To slander and impose sanctions on Cuba is not only unfair and cowardly but ridiculous. Thanks to the great and selfless human capital it has created, which they lack, Cuba does not need the aid of the European Union to survive, develop and achieve what they will never achieve. The European Union should temper its arrogance and prepotency.

For decades, our people have confronted powers much greater than those possessed by the European Union; new forces are emerging everywhere, with tremendous vigor. The peoples are tired of guardians, interference and plunder, imposed through mechanisms that benefit the most developed and wealthy at the cost of the growing poverty and ruin of others. Some of these peoples are already advancing with unrestrainable force, and others will join them. Among them there are giants awakening. The future belongs to these peoples.

In the name of 50 years of resistance and relentless struggle in the face of a force many times greater than theirs, and of the social and human achievements attained by Cuba without any help whatsoever from the countries of the European Union, I invite them to reflect calmly on their errors, and to avoid being carried away by outbursts of anger or Euro-narcissistic inebriation. Neither Europe nor the United States will have the last word on the future of Humanity!

- **Exercise requirements**:
a: Transcribe the passage on Cuba and the European Union between "To slander and" and "to these peoples.", inclusive.
b: For each statement, answer yes or no according to the passage on Cuba and the European Union, and quote the words that decide it: (i) Cuba depends on aid from the European Union in order to survive. (ii) The passage speaks of 50 years of resistance. (iii) The future is said to belong to the European Union.
Work from the passage on Cuba and the European Union alone.

- **Record excerpts**:
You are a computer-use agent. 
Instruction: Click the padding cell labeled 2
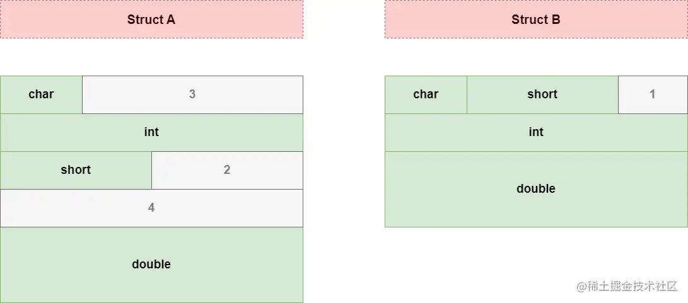click(227, 170)
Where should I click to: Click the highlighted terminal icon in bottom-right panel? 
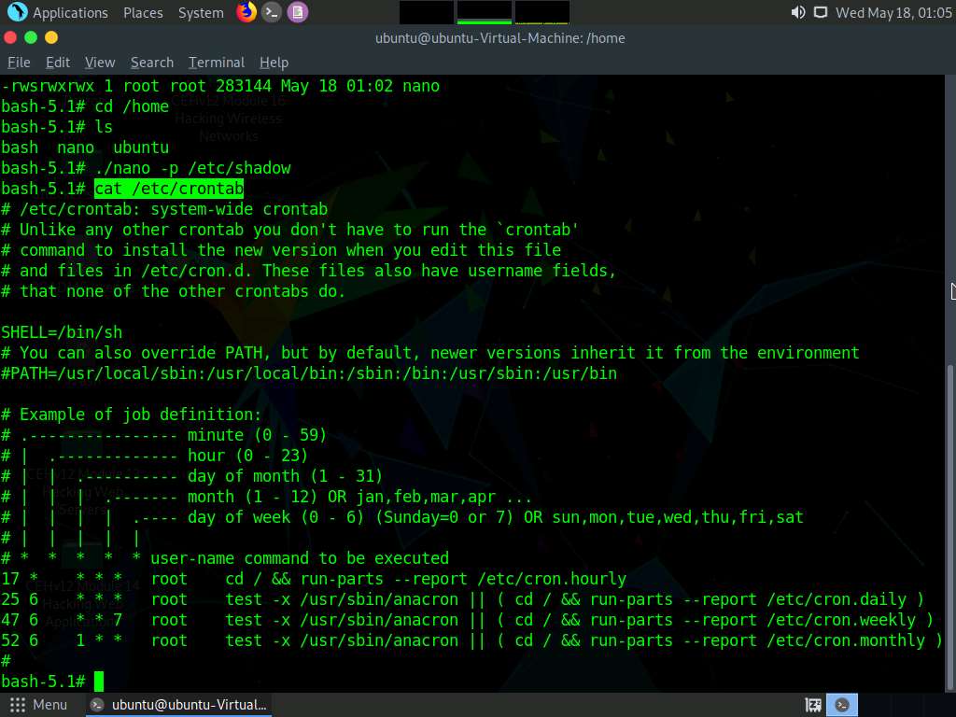842,705
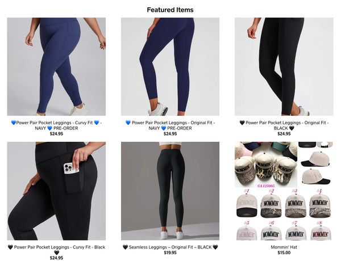Viewport: 341px width, 261px height.
Task: Click the Featured Items heading
Action: (170, 10)
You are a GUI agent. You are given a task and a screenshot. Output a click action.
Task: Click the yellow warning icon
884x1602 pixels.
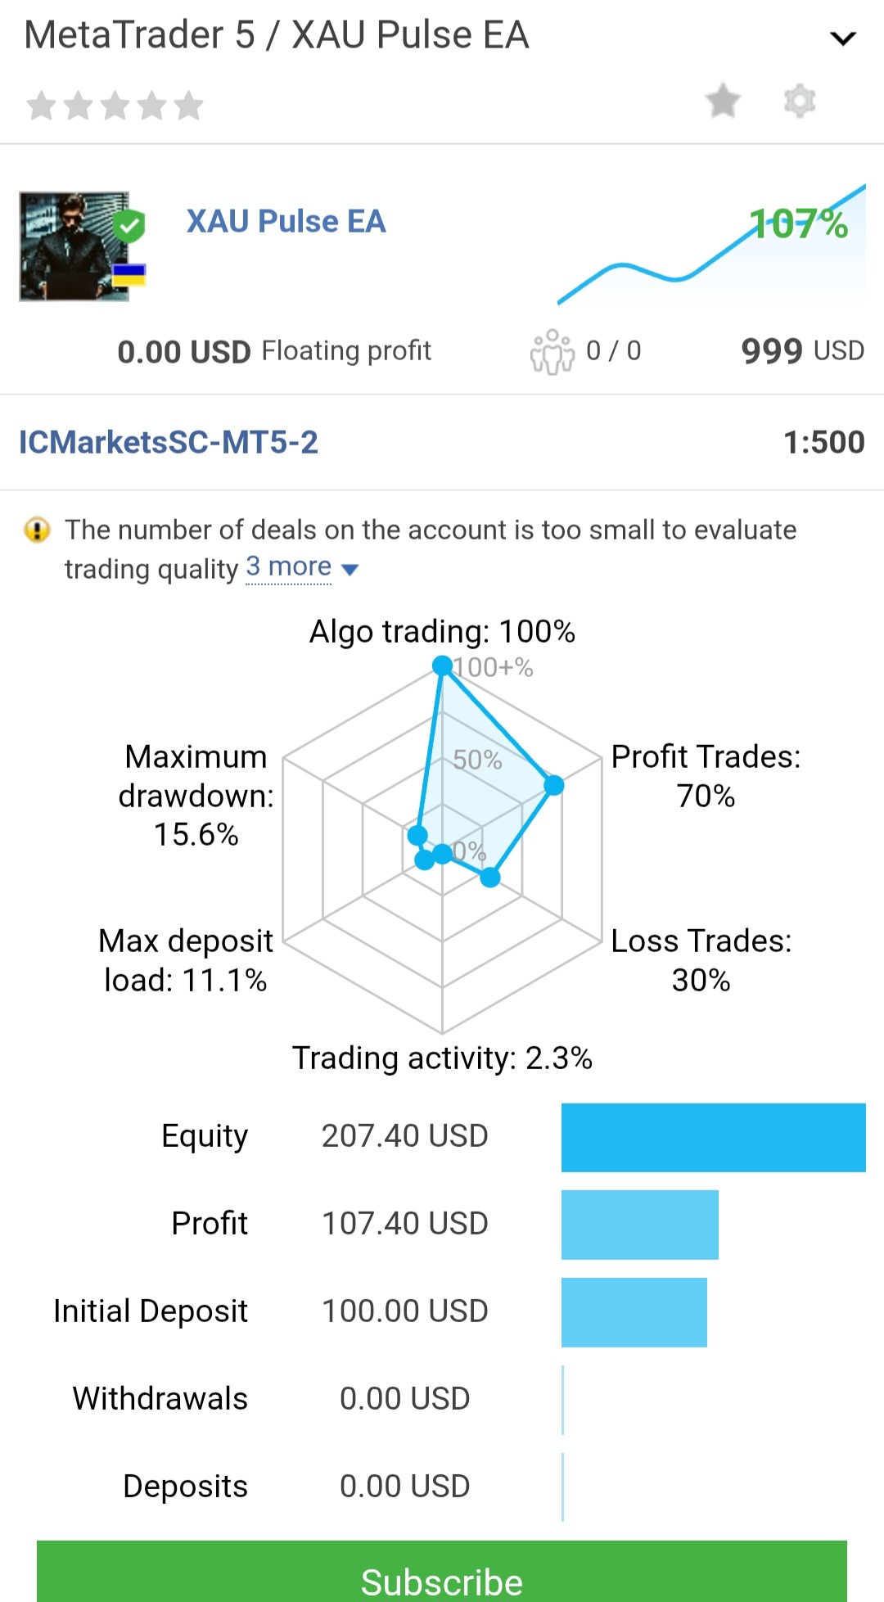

- **Answers to the exercises**:
a:
To slander and impose sanctions on Cuba is not only unfair and cowardly but ridiculous. Thanks to the great and selfless human capital it has created, which they lack, Cuba does not need the aid of the European Union to survive, develop and achieve what they will never achieve. The European Union should temper its arrogance and prepotency.

For decades, our people have confronted powers much greater than those possessed by the European Union; new forces are emerging everywhere, with tremendous vigor. The peoples are tired of guardians, interference and plunder, imposed through mechanisms that benefit the most developed and wealthy at the cost of the growing poverty and ruin of others. Some of these peoples are already advancing with unrestrainable force, and others will join them. Among them there are giants awakening. The future belongs to these peoples.

b:
(i) No: "Cuba does not need the aid of the European Union to survive"
(ii) Yes: "In the name of 50 years of resistance and relentless struggle"
(iii) No: "The future belongs to these peoples."